We know her from collaborations she has had with many top South African rappers and her soulful voice. Nothende took some time off her busy schedule to have a chat with us.
It's been a while since we've heard a full album project from you, are you working on an album at the moment?
Yes. I am working on a project. have been working on it for sometime now. I have taken my time with it and have also been creating other things in my life. I have a mentorship and development programme called Heart 2 Art. I run an entertainment company called 147 Entertainment, and I make my own body and hair care range called Yum.Me. So I have been busy, but the music has always part of it all. So yes, a new Nothende experience is on its way.
When it comes to songwriting, how often do you write songs and does it come easily to you?
There is always a melody playing in my head. Always. I hear music in conversations, I hear tone and pitch, and all these musical wonders, in everyday life. So I am constantly creating. The words don't always come easy because sometimes a melody does not need them. I do also have the occassional writer's block, and I sometimes can be a bit of a perfectionist, so I may find myself starting a song over and over again until I feel I have the right vibe. It's all part of the creative process and journey, I guess.
A couple of years ago you used to collaborate with a lot of rappers like Proverb, Amushin etc. From this generation of new school rappers, which rapper would you love to collaborate with and why?
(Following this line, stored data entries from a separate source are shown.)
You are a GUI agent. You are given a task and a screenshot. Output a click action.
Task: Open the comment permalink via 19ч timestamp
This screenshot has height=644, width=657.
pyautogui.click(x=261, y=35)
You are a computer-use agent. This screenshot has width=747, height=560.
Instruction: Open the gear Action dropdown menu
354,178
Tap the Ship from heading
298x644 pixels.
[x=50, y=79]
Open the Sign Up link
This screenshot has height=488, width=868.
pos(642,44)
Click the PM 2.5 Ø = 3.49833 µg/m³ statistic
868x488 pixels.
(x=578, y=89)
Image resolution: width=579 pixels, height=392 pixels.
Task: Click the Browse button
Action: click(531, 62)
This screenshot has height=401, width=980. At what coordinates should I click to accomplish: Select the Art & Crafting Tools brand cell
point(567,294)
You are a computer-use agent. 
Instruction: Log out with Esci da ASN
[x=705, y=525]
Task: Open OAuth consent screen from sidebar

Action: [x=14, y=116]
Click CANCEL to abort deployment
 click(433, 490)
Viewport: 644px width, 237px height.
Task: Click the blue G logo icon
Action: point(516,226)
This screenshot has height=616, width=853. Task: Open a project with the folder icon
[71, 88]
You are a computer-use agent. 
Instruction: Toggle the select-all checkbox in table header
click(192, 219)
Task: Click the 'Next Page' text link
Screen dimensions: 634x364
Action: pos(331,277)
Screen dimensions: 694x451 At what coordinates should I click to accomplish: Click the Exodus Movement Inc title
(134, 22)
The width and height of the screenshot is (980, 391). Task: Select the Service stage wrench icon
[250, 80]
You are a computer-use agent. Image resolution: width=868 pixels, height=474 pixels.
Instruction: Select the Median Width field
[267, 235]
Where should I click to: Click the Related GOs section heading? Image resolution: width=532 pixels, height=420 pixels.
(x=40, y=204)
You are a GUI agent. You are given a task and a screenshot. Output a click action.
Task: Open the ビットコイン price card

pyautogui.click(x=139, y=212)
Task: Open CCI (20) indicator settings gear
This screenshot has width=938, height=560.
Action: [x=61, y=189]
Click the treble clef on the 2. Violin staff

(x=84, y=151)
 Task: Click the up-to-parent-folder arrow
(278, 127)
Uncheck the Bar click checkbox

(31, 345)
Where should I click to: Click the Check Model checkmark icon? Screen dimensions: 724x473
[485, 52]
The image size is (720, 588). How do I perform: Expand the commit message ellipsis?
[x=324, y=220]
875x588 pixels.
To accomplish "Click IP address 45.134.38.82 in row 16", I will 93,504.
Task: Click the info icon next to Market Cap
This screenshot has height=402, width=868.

Maaaan! I have done so many collaborations. My vision on collaborations right now, is on the international spaces. I think I am deserving of that growth. But if I had to collaborate locally, I don't think I can mention names, but I think he/she would be someone from Pretoria. There's a refreshing vibe about that city. From Hip Hop, to dance music, to Jazz...I've been hearing good things come out of Tshwane.
One of our favorite tracks that features you is "Color of You" by Kabamo. Tell us the story behind that collaboration between the two of you and if you were the one that wrote the chorus or was it Kabomo?
We recorded that song in 2010, with producer Omar Retnu El from Washington DC. I was initially meant to just assist in writing and not sing. But after going through a few beats and juggling a few ideas, we eventually found our way to the beat of Color Of You, it felt natural for me to then also sing in the song, and so we discussed the concept and direction, I wrote my parts, Kabomo wrote his and the rest is history.
What is the most misperceived perceptions about the music industry according to you and how do you think this perception can be changed?
Good question. There are many misconceptions about the music industry, about artist, about music. Firstly, creation itself is a lot of work. Writing, arranging, producing, all of that is work which takes up a lot of time, energy and money. Especially if there is particular care for the sound, the story/concept and overall artistic direction of the music. So many people are not aware just how much work actually gets put in when creating music, and just how expensive music is. Artists don't really share these processes. Most media don't take much interest in it, and the public generally just take in and believe whatever the artist and media put out there. This has adverse effects on many societal factors, though it is not a common conversation in these streets. I don't have all the answers, but I think we should have music in our education system and curriculum. This might bring about a new and different respect and understandign for the craft. Who knows what else could come from it.
You come across as a very spiritually connected individual who is not interested in the tricks of the industry, how do you protect yourself from all of the drama and games that come with working in the music industry?
Do you know what I have learnt? People are people. Everywhere you go, there are sincere people, there are greedy people, and there are corrupt people, all kinds of people. The same type of people found in your work-space, in fashion, in government, in social circles, those same energies are present in the music industry. I don't focus on 'avoiding' them, because I cannot. But I just focused on my vision. There are challenges, yes. And some of the systems and perceptions make it extra hard, but the vision is clear and strong, so I just keep my faith in it, no matter how much 'evil' I get confronted with. I work hard on the vision and don't allow myself to get too caught up in the hype of things.
From all the artists that have passed on, which two artist would you have loved to work with locally or internationally and why?
Michael Jackson, I would have loved to do an acoustic or ballad...or even acapella with him. Lebo Mathosa too. I would have enjoyed a dance-hall collaboration, which would have us doing a dance piece together.